**Aim of the task:** From the records that follow, copy every line that contains the word "agent".

**Items from a dataset:**
########################################

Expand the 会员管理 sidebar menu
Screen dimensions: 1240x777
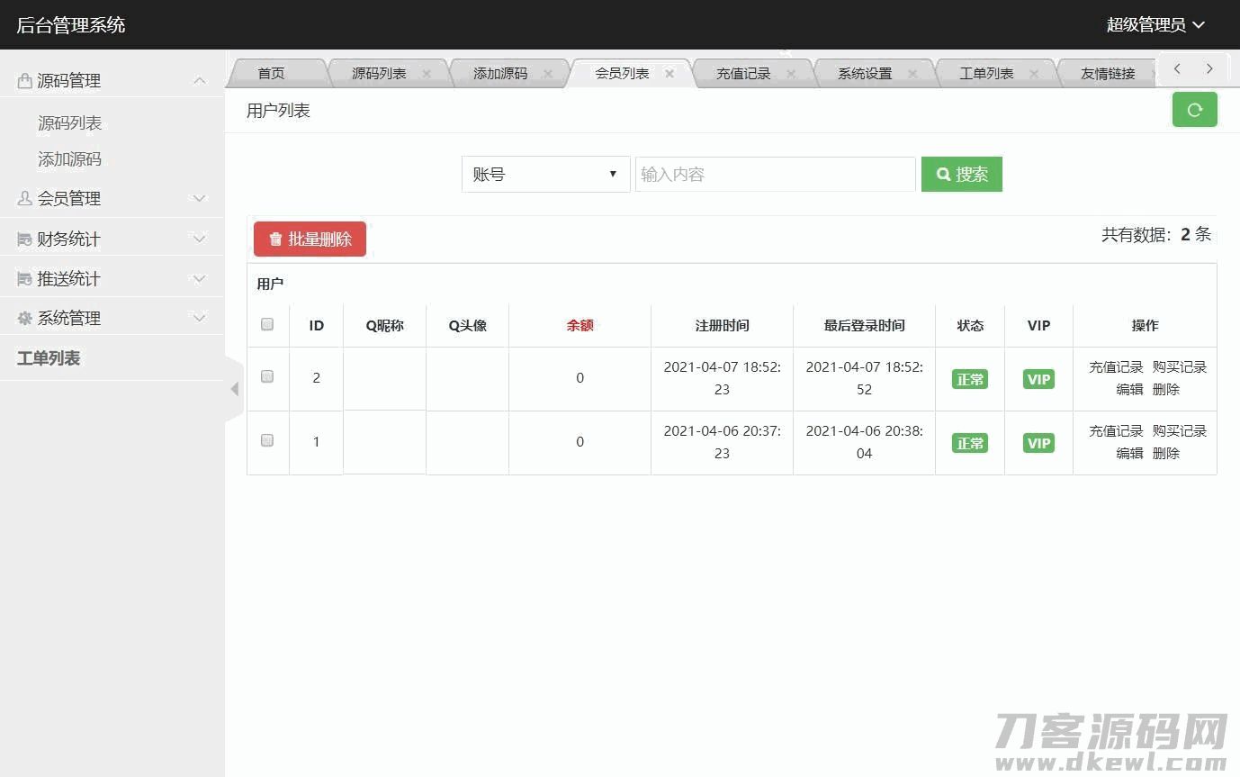pyautogui.click(x=112, y=198)
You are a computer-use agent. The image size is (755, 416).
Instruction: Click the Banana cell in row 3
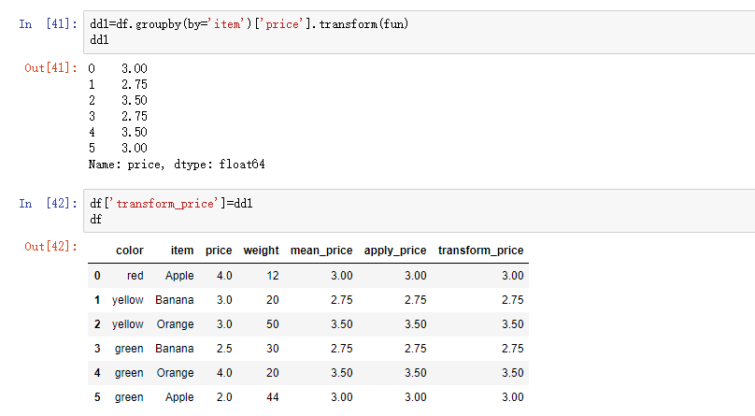pyautogui.click(x=175, y=349)
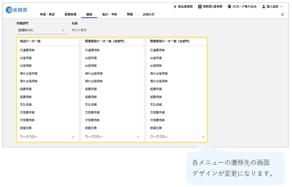292x187 pixels.
Task: Open 海外出張申請 in 管理者用データ一覧（自部門）
Action: [94, 73]
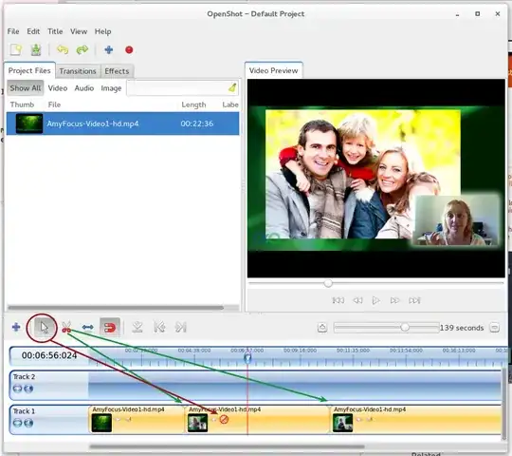This screenshot has width=512, height=456.
Task: Open the Title menu
Action: [x=55, y=31]
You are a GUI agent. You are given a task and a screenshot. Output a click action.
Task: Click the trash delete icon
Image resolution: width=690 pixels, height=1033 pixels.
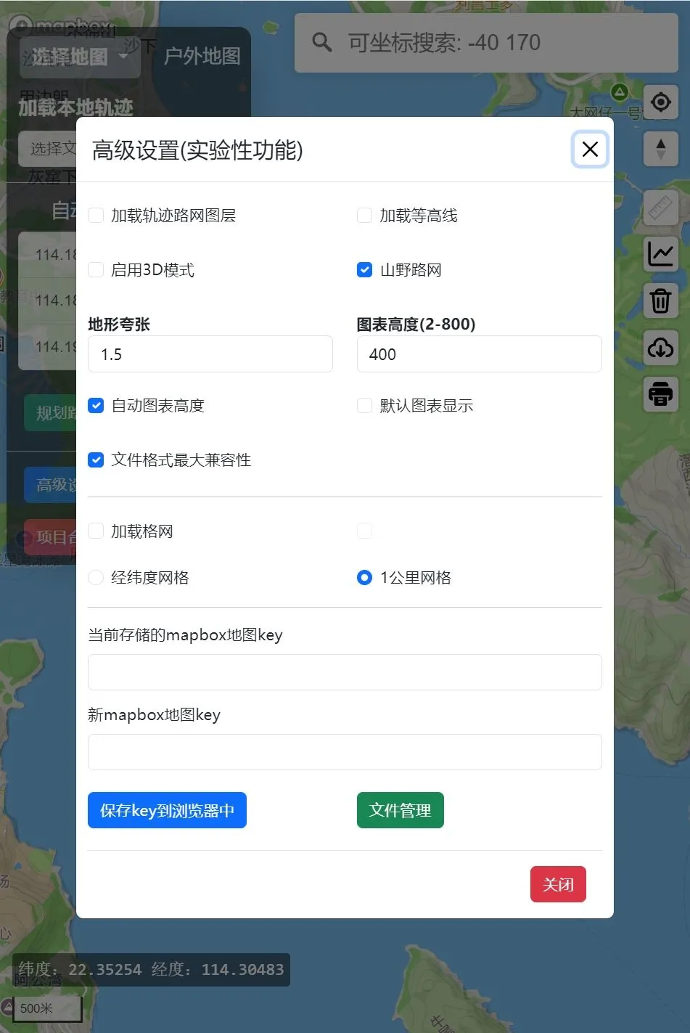(x=660, y=301)
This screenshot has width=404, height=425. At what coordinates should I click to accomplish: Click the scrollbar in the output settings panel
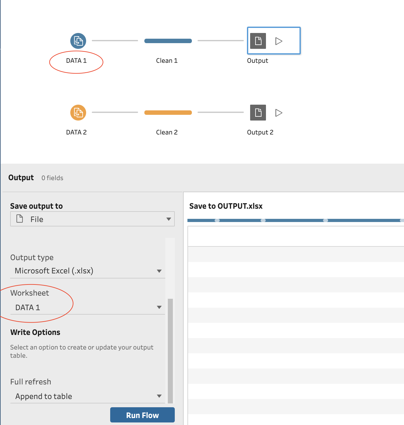[x=170, y=349]
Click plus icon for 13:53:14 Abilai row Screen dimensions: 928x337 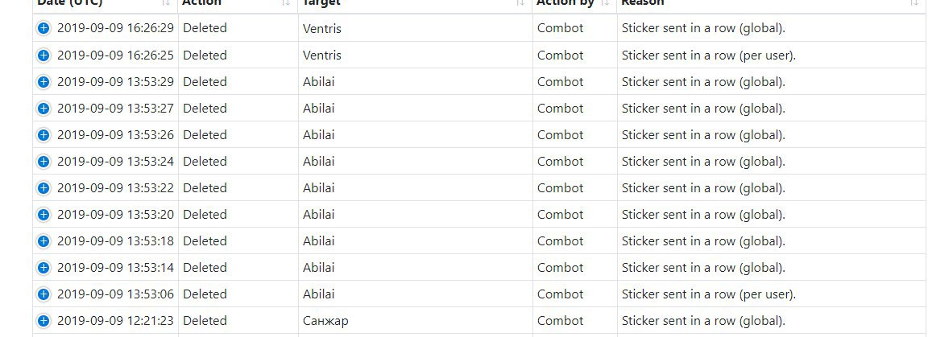[x=44, y=269]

########################################

**Task response:**
You are a computer-use agent. The image size is (755, 416).
You are a GUI agent. You are given a task and a screenshot. Output a click action.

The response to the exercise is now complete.